Shaking my head in dismay and disgust



I saw the most appalling thing on my way to work this morning. I was walking down the street on my way to the train and passed this woman with two kids who was helping one of the kids to open his fly and pee against a tree. Like a dog. In broad daylight. On a busy, urban-residential street. When I realized what was happening, I was a bit past them, but I stopped and gaped at her and said out loud, "are you kidding me???" She either didn't hear me or just ignored me. Another woman coming down the street smiled at the threesome like the whole thing was oh-so-cute. In my mind this is just plain tacky, it shows no respect for the community and what the hell do you think you're teaching your children??? No self-restraint is needed in life, because it is, afterall, all about you, you, you. I know I sound older than dirt but, what is this World coming to?

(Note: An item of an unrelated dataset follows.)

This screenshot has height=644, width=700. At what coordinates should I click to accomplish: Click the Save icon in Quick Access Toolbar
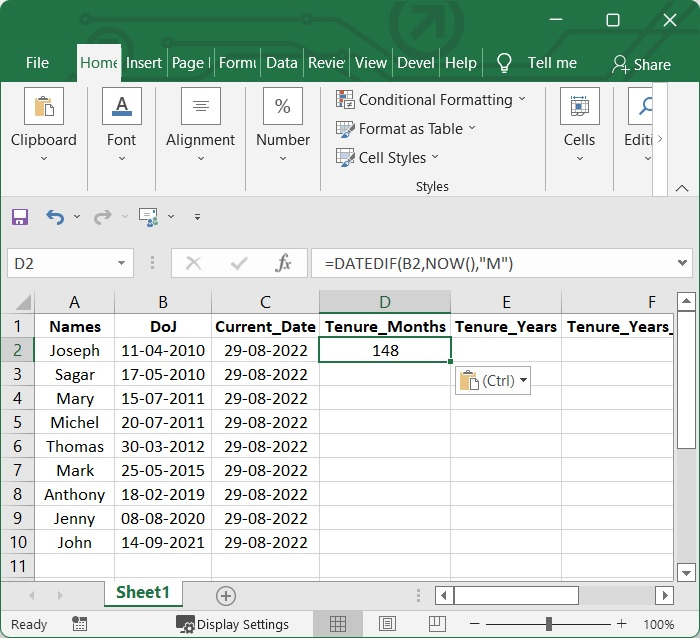click(20, 217)
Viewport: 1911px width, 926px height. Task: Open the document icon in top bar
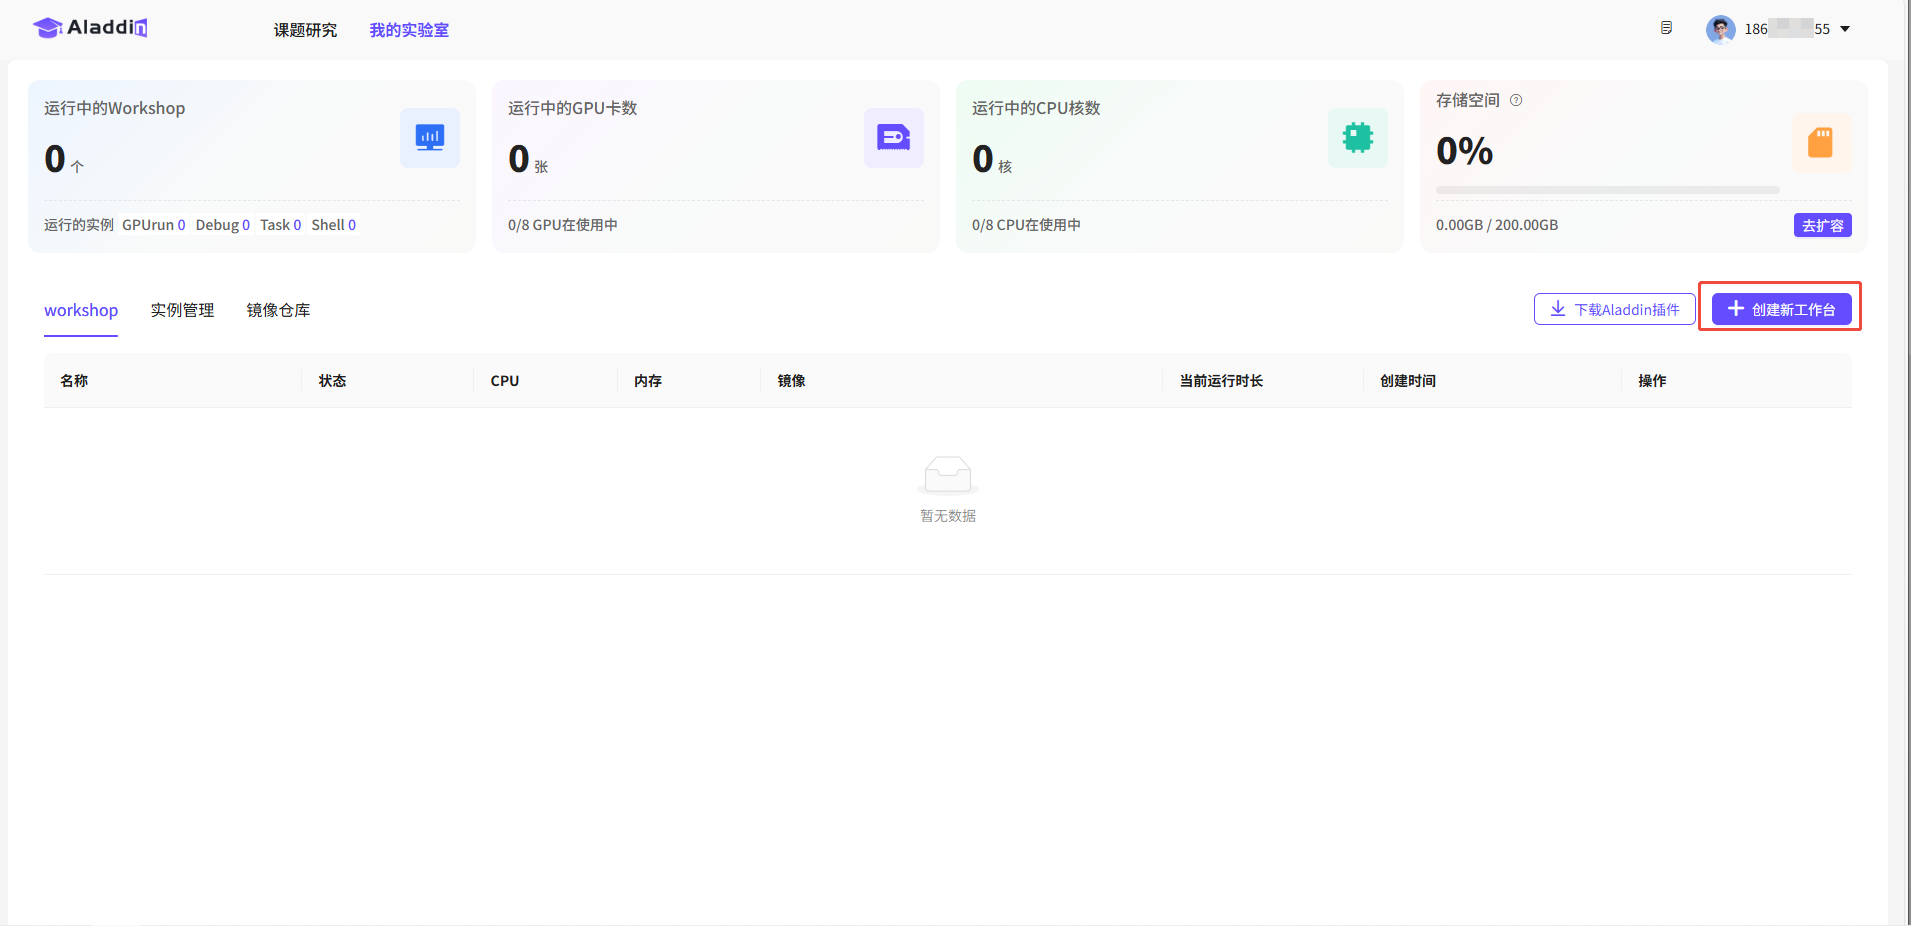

Thursday, October 28, 2004

Added to My Crappy Week



Posted signs around my apartment complex this week that there was going to be no heat or hot water today due to boiler repairs. No mention of what time this starts and ends, one assumes you will be able to shower in the morning before the repairs start. Not so much. Last night there was one, measly, sign in the elevator stating that the there would be no hot water after 10 PM. Well, first of all, if you live on the 1st, 2nd or even maybe the 3rd, floor, you might not have even seen the damn sign. Since I own a dog, I usually take her out the back way, which requires taking the elevator to the basement, so luckily I did see it. If I didn't own a dog, chances are I would never have seen that sign. So I took my shower last night. So now, while technically clean, I feel icky. My hair feels a little oily, I feel like there is a film over my entire body. And I just don't feel wholly awake. Which puts me in a bad mood. Added to my bad mood was the fact that this MAN decided that he had to wedge his fat ass in the middle of the three-seater I was sitting on this morning on the train (there was another guy, seated on the other end). When there were plenty of empty seats everywhere, he had to cram himself in there. I got up in a huff, said to Michelle (who was sitting across from me), "I'm sorry, but I can't stand to be wedged in like this" and stalked off and found a more reasonable seat. It makes me mad because it was so unnecessary, the train was not crowded, there were plenty of more appropriate seats that this guy could have sat in. Thanks for pissing me off first thing in the morning! ARGH!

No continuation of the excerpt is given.